Textauszug:
/---
Spätestens jetzt wird es Zeit, dass man für die mobilen Plattformen auch entsprechende Virenscanner zur Verfügung stellt...


----------



## Bento (13 Juli 2011)

Auf meinem Android Handy ist ein Schutzprogramm als App installiert. Antivir ist der Name. Sowas ist also schon zu haben.
Jeder Download oder Update wird vor der Installation gescannt.


----------



## Devilfrank (14 Juli 2011)

Die großen AV-Hersteller haben zumindest Beta-Versionen für die mobilen Systeme schon am Start.
Von F-Secure, Symantec und Kasperski hab ich das schon gelesen.


----------



## Heiko (14 Juli 2011)

Devilfrank schrieb:


> Die großen AV-Hersteller haben zumindest Beta-Versionen für die mobilen Systeme schon am Start.
\---
Aufgabe 1: Schreib die Datensätze zwischen den Zeilen mit "You are a GUI" und "The image size is (1366, 691).", beide Zeilen eingeschlossen, noch einmal ab und benenne dabei "click action" in "tap action" um. Alles andere bleibt gleich.

Datensätze:
/---
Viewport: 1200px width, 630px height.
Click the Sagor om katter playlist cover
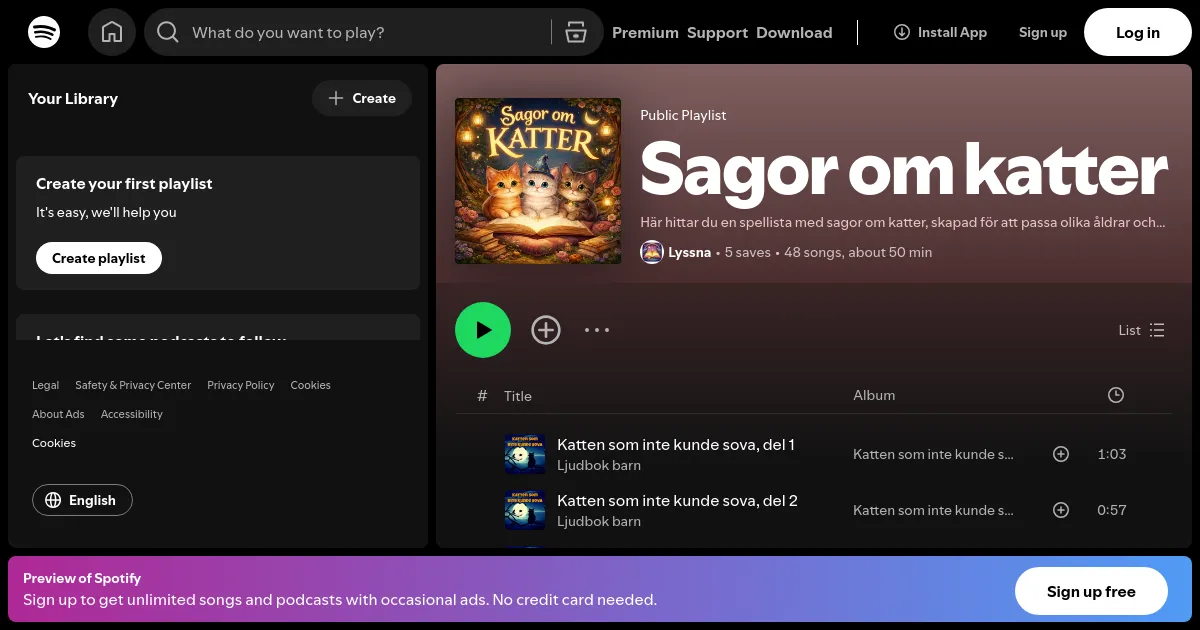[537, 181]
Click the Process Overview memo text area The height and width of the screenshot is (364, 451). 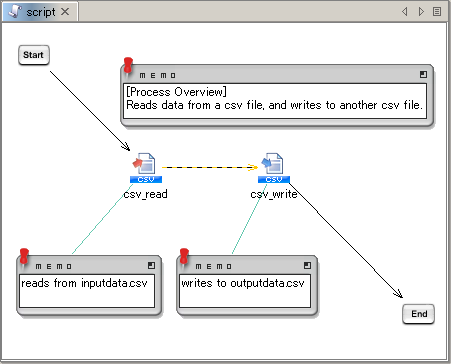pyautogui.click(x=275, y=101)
\---
/---
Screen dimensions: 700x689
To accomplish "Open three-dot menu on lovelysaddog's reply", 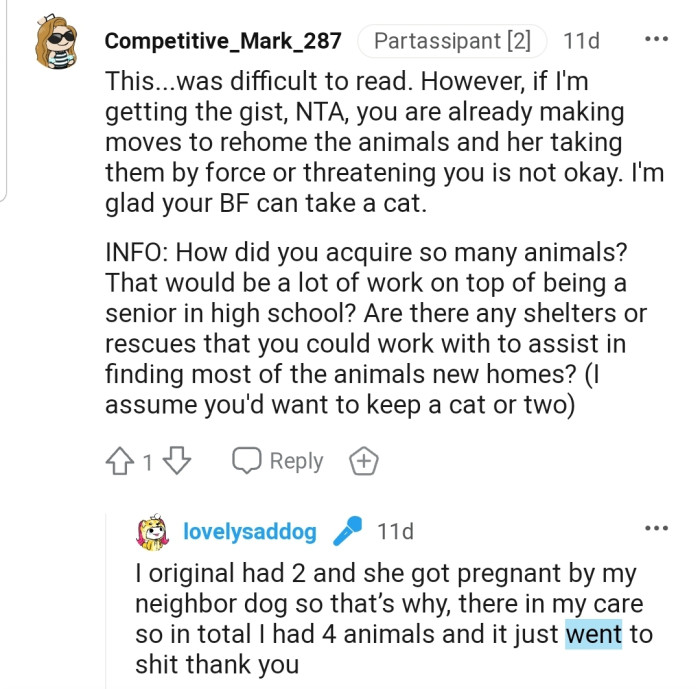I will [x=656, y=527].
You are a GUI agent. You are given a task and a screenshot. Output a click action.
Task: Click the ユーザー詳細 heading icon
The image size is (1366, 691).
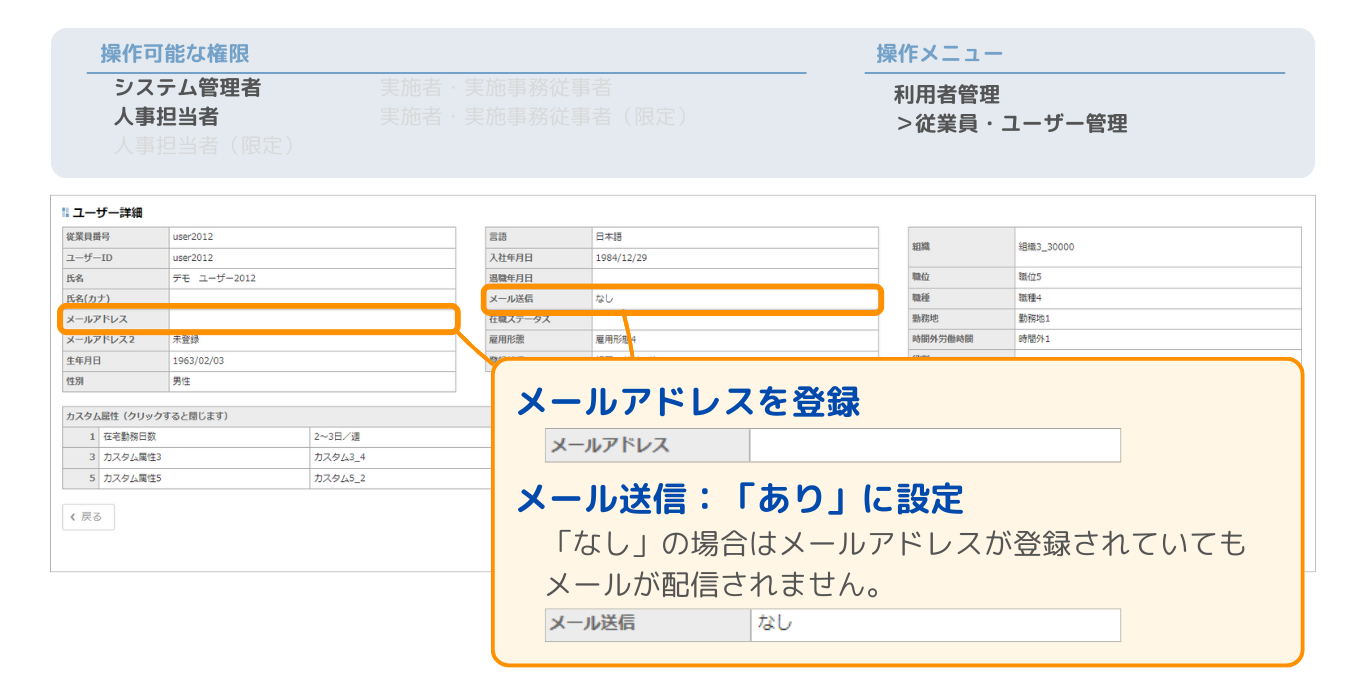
\---
Aufgabe 2: Schreib den Forumsverlauf über Schutzprogramme für Handys nach seinem letzten Satz weiter.

Antwort 1:
You are a GUI agent. You are given a task and a screenshot. Output a tap action.
Task: Click the ユーザー詳細 heading icon
The image size is (1366, 691).

Antwort 2:
> Von F-Secure, Symantec und Kasperski hab ich das schon gelesen.


Wobei es da immer die Diskussionen gibt, ob das nicht "Panikmache" wäre...


----------



## Bento (14 Juli 2011)

Andererseits beruhigt es aber auch, wenn man trotz vorsichtigem Umgang und kritischer Betrachtung des Downloads noch eine weitere Instanz zur Begutachtung hat und den Scanner Nr1. namens _Brain 1.0_ noch durch eine weitere Instanz überprüfen lässt.


----------



## Devilfrank (15 Juli 2011)

Heiko schrieb:


> Wobei es da immer die Diskussionen gibt, ob das nicht "Panikmache" wäre...


Jap, genauso wie bei Apple und Linux - diese Herrschaften übersehen jedesmal, dass aktiver Inhalt auch für anderes als für bunte Bildchen genutzt werden kann. Ich sage nur eins: Dort wo Java-Applikationen laufen (können) ist alles möglich! Und das geht schon auf relativ alten Handys.

Wie Bento schon schrieb: Brain 1.0 ist unverzichtbar.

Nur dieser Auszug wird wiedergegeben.